→ **ARTICLE**:
※

# Help Identifying an HID Light



## A Little Short (Nov 11, 2010)

I went to a call where the customer told me they had a problem with a fluorescent light. I asked them all the questions and determined that they had 4' fluorescent lights. I get there (35-40 miles away) and find a high bay HID light. I only carry up to a 10' ladder with me. So my ladder won't even come close to reaching this light. They had a 12' ladder on site and I still couldn't come close to reaching it.

From this video can anyone identify what type light this is and do you think it's the lamp or something in the ballast kit that is causing it to pulsate?

I also took a pic of the lamp but could only make out that it was a 100A. I don't know if it's a MH, MV, or HPS.


----------



## farlsincharge (Dec 31, 2010)

I'd say metal halide, and at least 175 watt. Pulse start maybe too.

On second thought it's hard to tell by the picture. Is the clear clean piece a medium base lamp or the bottom button on a mogul?


----------



## Black Dog (Oct 16, 2011)

A Little Short said:


> I went to a call where the customer told me they had a problem with a fluorescent light. I asked them all the questions and determined that they had 4' fluorescent lights. I get there (35-40 miles away) and find a high bay HID light. I only carry up to a 10' ladder with me. So my ladder won't even come close to reaching this light. They had a 12' ladder on site and I still couldn't come close to reaching it.

※

→ **DATA SEGMENT**:

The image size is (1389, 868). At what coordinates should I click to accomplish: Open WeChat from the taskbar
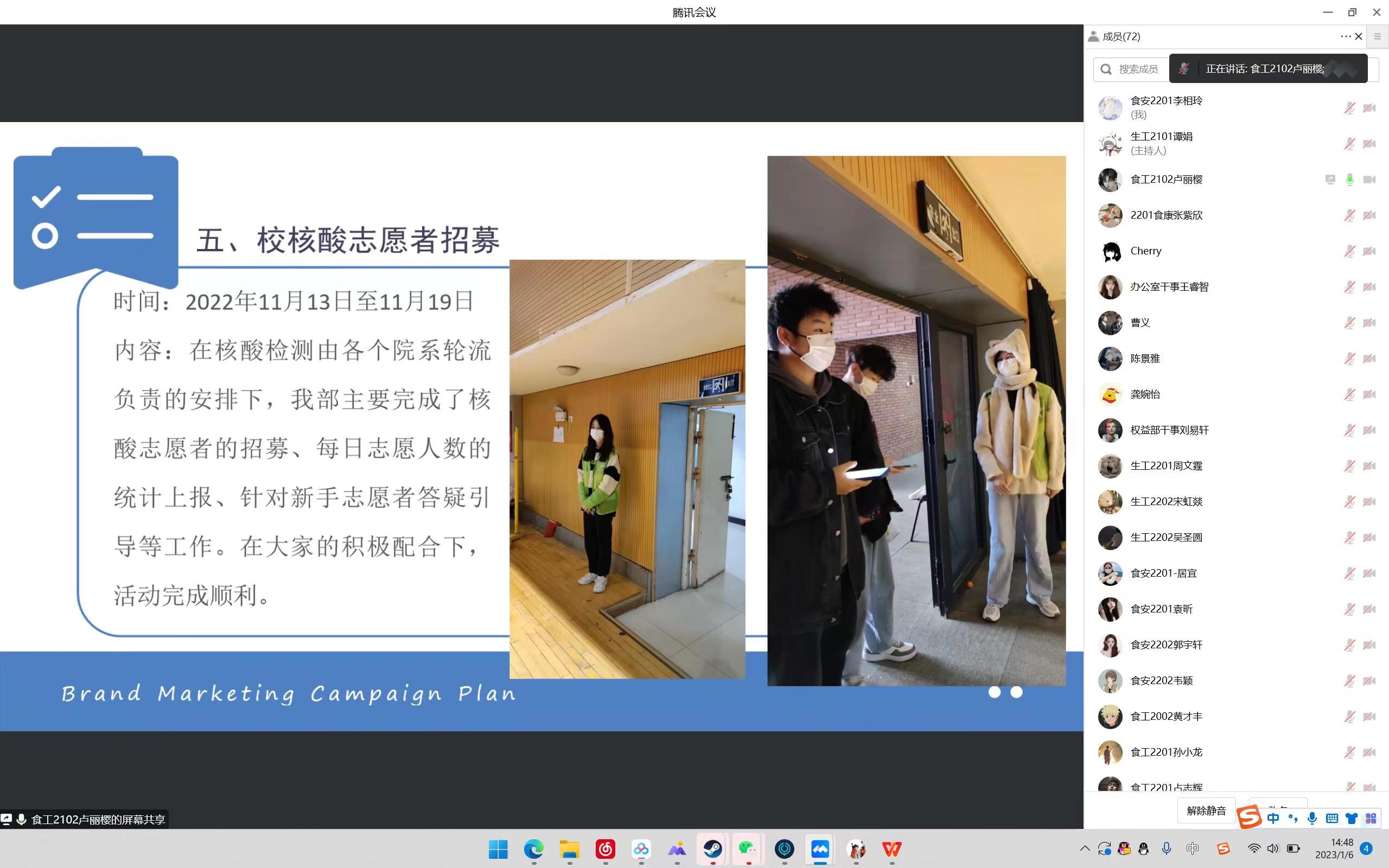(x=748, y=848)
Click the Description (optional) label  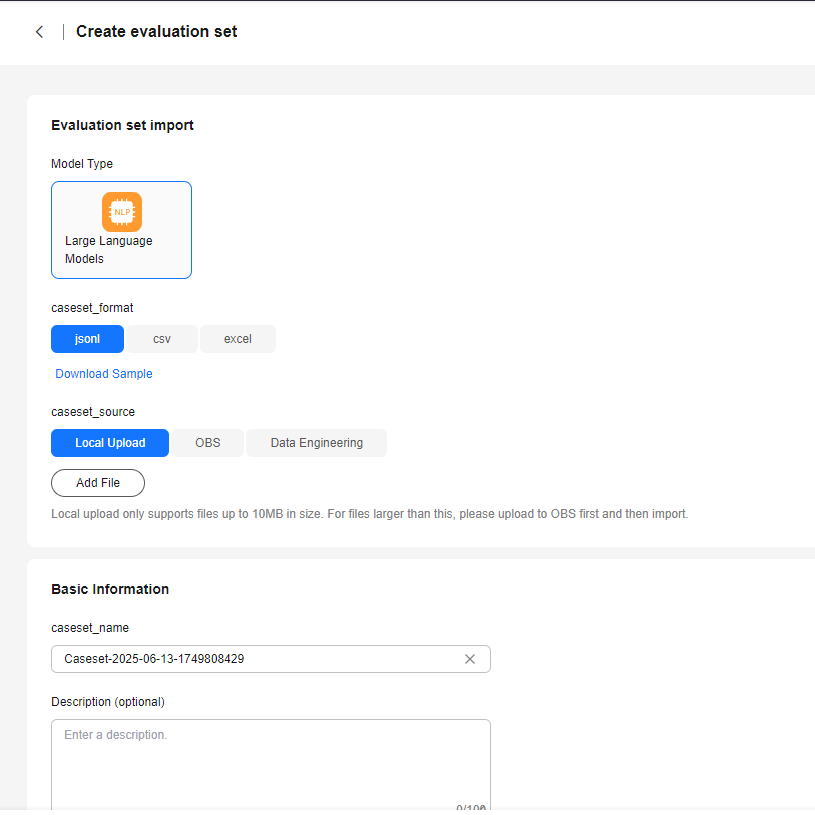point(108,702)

※

→ **JOBS**:
1: Answer these questions about the HID light thread:
(a) What is the longest ladder the first poster carries?
(b) How far did the first poster travel to reach the call?
(c) What type of lamp and minimum wattage did farlsincharge first suggest?
2: Continue the HID light thread from the point where it stops.
The listing has no connection to the HID light thread.

→ **RESPONSE LIST**:
1:
(a) A 10' ladder.
(b) 35-40 miles.
(c) Metal halide, at least 175 watt.

2:
> 
> From this video can anyone identify what type light this is and do you think it's the lamp or something in the ballast kit that is causing it to pulsate?
> 
> I also took a pic of the lamp but could only make out that it was a 100A. I don't know if it's a MH, MV, or HPS.



That looks like a medium base MH lamp and I'll bet the ANSI rating on the lamp does not match the ballast, that is why it will not stabilize.


----------



## wildleg (Apr 12, 2009)

I don't think it matters. I don't think your ladder is big enough


----------



## AllWIRES (Apr 10, 2014)

Sounds like the perfect sell for an LED retrofit.

Or just pick a medium base bulb of your choice with a corresponding ballast and gut it the fixture.


----------



## A Little Short (Nov 11, 2010)

farlsincharge said:


> I'd say metal halide, and at least 175 watt. Pulse start maybe too.
> 
> On second thought it's hard to tell by the picture. Is the clear clean piece a medium base lamp or the bottom button on a mogul?


I don't know if it's the right lamp but I can zoom in on my computer and see 100W. You're looking at the end of the lamp. I couldn't see the base but since it was only 100W I would say medium base.



Black Dog said:


> That looks like a medium base MH lamp and I'll bet the ANSI rating on the lamp does not match the ballast, that is why it will not stabilize.


They tell me that the lamp has been in there a while, maybe since the light was installed and it just started doing that. I'm not sure if that means the end of lamp life or something in the ballast kit.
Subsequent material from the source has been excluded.